The extensive proposal also "includes, but is not limited to, provisions regarding consumer protection, public, educational, and government channels, and a schedule for deployment and service availability," according to a document posted on the committee's Web site.
Today, most New York City households have only one cable provider, even though two major cable companies operate in the city.
Time Warner covers Manhattan, Staten Island, Queens, and the western part of Brooklyn. Cablevision, on the other hand, services the Bronx and eastern Brooklyn.
If the proposed 12-year franchise deal goes through, however, Verizon will start offering FiOS TV in sections of all five boroughs by the close of 2008, Azare said. But still, under terms of the agreement, only Staten Island will be almost entirely FiOS TV-ready by year's end, with coverage of 98%.
Within this calendar year, coverage will be extended to 57% of Manhattan, but only to 15% of Queens, 13% of the Bronx, and 12% of Brooklyn.
Also, even if Verizon clears all of the approval hurdles, implementing the plan could be costly. If Verizon fails to meet its annual coverage goals, it will be charged fines of millions of dollars per year.
Unless 29% of all five boroughs is wired for FiOS by the end of this year, for example, Verizon will be fined $35 million.

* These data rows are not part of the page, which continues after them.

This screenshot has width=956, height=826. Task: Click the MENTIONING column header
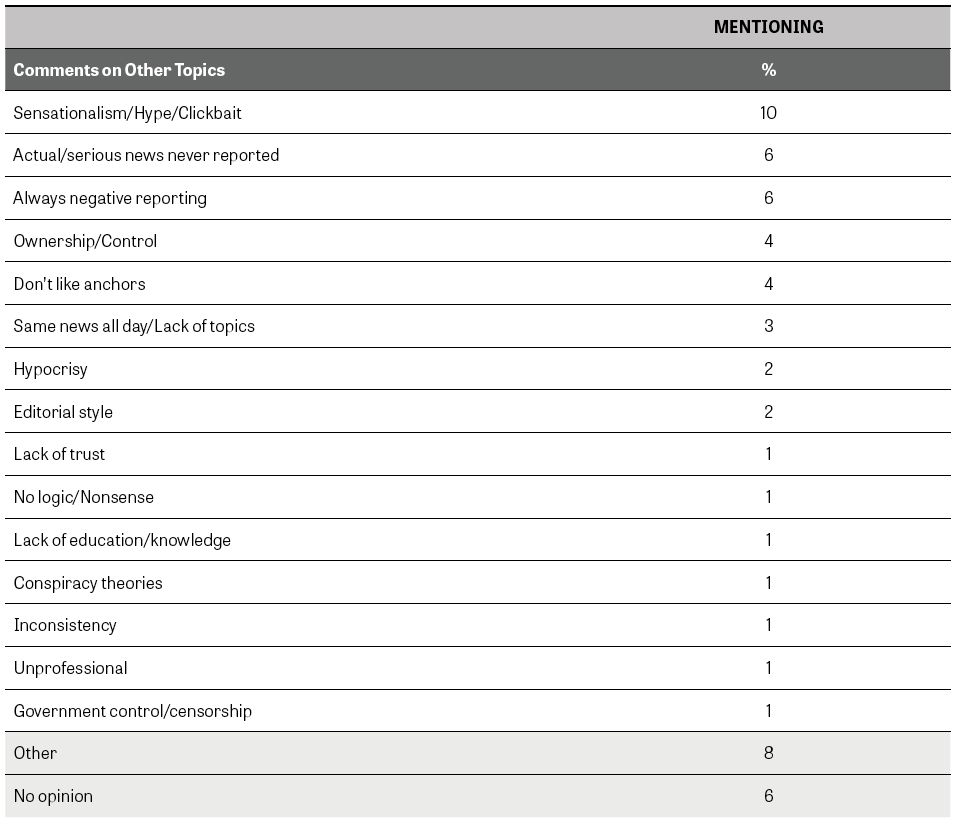[768, 28]
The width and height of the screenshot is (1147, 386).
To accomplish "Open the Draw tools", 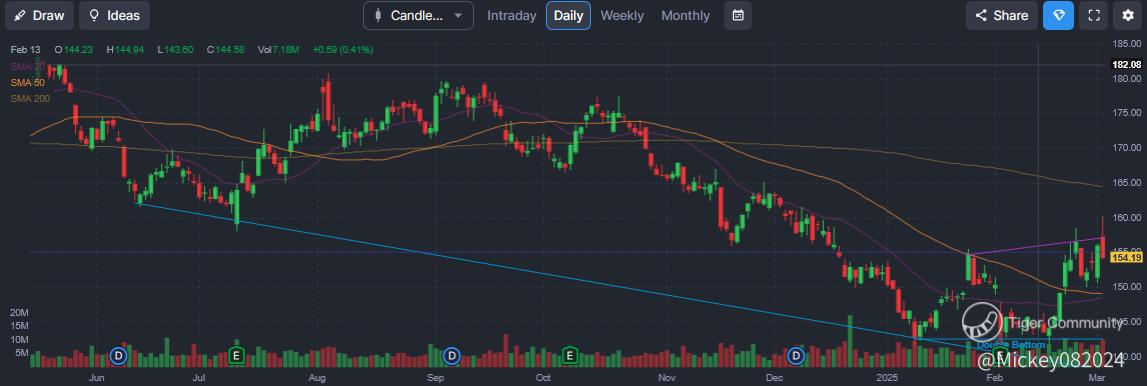I will coord(40,15).
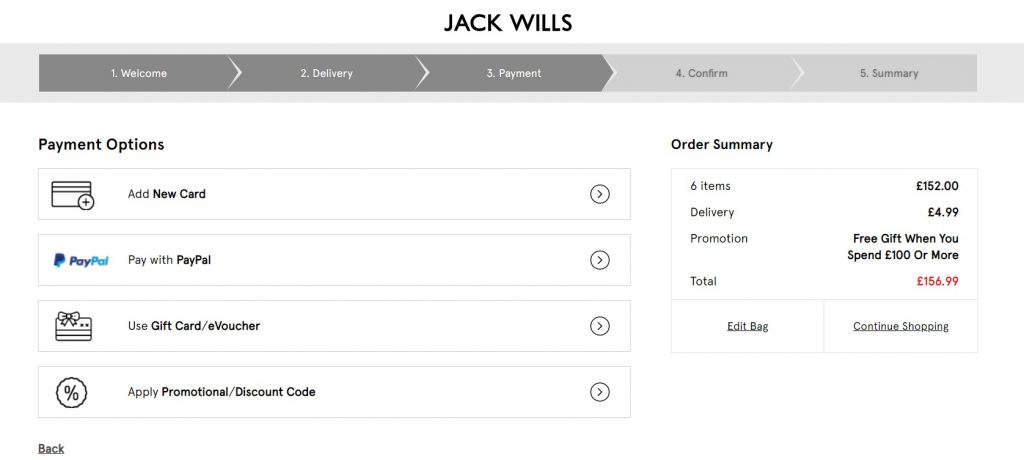
Task: Jump to the Confirm step
Action: [x=701, y=73]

A total of 79% of New York City must be FiOS-ready by 2012, or the company will have to cough up $10 million.
Fines will keep being levied through 2014, when Verizon will be charged $1 million unless 100 percent of all five boroughs are covered by that time.
In any case, Verizon will also be required to pay the city $4 million for wiring municipal facilities, along with an annual franchise fee equivalent to 5% of Verizon New York's gross annual cable revenues.